## About this exercise
Which of the lines below include the word "computer"? Pull each one out.

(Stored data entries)
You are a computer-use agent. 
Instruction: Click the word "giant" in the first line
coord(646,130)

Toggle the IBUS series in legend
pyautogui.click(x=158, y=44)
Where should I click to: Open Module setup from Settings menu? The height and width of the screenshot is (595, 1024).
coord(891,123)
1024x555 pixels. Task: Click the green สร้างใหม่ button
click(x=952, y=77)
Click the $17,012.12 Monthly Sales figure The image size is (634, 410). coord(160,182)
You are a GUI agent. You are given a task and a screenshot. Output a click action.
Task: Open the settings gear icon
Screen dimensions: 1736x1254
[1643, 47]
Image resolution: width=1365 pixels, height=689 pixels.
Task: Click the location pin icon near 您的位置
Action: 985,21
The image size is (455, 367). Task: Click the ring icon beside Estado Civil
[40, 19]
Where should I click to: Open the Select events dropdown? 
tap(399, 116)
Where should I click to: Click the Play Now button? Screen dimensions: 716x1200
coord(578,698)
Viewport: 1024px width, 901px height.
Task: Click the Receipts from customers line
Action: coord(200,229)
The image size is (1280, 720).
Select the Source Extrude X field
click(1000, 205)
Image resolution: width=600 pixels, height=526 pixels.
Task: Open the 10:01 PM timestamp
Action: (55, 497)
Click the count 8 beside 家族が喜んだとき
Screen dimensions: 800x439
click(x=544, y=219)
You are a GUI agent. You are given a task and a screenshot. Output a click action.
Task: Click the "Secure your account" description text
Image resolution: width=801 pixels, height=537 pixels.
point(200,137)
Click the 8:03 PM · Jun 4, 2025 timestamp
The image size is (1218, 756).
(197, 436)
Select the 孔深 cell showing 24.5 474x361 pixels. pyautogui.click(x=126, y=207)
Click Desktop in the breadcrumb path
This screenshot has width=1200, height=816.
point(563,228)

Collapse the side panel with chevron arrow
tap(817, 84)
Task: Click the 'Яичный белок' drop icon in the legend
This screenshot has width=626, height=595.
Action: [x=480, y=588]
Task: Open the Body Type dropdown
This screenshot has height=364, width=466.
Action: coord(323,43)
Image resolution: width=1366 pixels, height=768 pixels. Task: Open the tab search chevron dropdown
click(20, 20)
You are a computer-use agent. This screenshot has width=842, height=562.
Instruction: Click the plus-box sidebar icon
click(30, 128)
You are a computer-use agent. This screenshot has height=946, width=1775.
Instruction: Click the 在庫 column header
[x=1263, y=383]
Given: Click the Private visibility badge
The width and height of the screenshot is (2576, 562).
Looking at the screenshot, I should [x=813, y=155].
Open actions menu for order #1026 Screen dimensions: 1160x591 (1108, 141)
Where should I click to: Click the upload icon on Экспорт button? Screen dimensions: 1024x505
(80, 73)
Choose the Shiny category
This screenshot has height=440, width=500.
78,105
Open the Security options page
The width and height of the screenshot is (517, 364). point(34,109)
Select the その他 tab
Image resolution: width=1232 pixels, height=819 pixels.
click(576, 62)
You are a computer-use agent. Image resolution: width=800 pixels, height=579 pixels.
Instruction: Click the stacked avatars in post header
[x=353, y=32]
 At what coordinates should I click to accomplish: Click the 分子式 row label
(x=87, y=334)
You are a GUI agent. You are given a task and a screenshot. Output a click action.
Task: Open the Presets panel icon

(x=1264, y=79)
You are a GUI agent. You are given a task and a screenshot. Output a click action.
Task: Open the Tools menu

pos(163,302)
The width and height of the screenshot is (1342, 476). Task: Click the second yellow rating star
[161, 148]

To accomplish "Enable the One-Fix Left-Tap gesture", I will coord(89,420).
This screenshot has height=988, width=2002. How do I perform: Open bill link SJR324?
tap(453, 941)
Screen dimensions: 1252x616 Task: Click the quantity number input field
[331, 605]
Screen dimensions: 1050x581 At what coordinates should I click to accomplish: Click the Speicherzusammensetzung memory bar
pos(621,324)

## Task answer
You are a computer-use agent. 
You are a computer-use agent. This screenshot has width=842, height=562.
You are a computer-use agent. This screenshot has height=946, width=1775.
You are a computer-use agent. Image resolution: width=800 pixels, height=579 pixels.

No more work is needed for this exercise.